In the transparent conductive films of Experimental Examples 11 to 13, since the storage elastic modulus (E ′) of the resin component used in the resin layer is larger than 2.0 × 10 ⁸ Pa, the convex portion of the metal layer is covered, and the conductive film Sex was not obtained.

In the transparent conductive film of Experimental Example 14, the storage elastic modulus (E ′) of the resin component used for the resin layer is 2.0 × 10 ⁸ Pa or less, but the thickness of the resin layer is that of the convex portion of the metal layer. Since it was thicker than 110% of the thickness, the convex part of the metal layer was covered, and conductivity could not be obtained.

  The transparent conductive film of the reference example was only a metal layer and was not provided with a resin layer, so that the scratch resistance was not obtained.

Claims (3)

A laminated film having a mesh-like metal layer and a resin layer on a synthetic resin film, and the thickness of the resin layer formed in the concave portion surrounded by the convex portion of the metal layer is equal to the thickness of the convex portion of the metal layer.
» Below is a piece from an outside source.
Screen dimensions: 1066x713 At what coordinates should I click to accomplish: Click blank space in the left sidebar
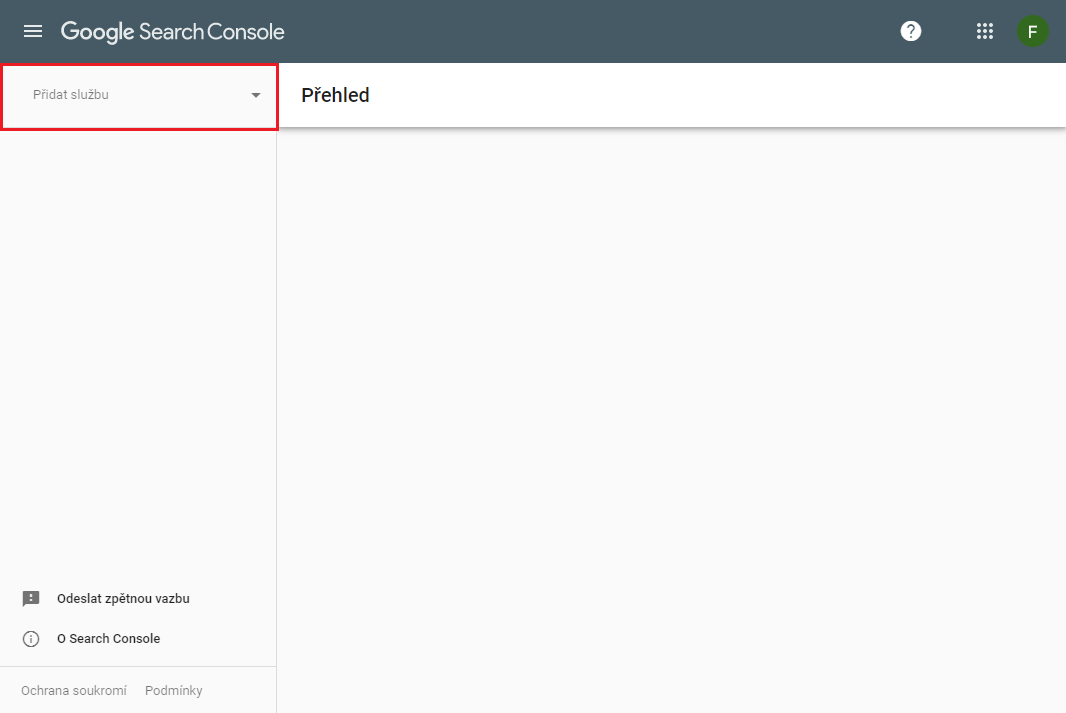click(138, 350)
A transparent conductive film, which is 10 to 110% and has a storage elastic modulus (E ′) before curing of a resin component forming a resin layer of 2.0 × 10 ⁸ Pa or less.   The transparent conductive film according to claim 1, wherein the network-like metal layer is formed by applying a metal fine particle solution. On the metal layer of the synthetic resin film having the metal layer on the mesh, the storage elastic modulus (E ′) is 2.0 × 10 ⁸ Pa or less so as to be 10 to 110% of the thickness of the convex portion of the metal layer. A method for producing a transparent conductive film, wherein a resin layer is formed by applying a resin layer coating solution containing a resin component.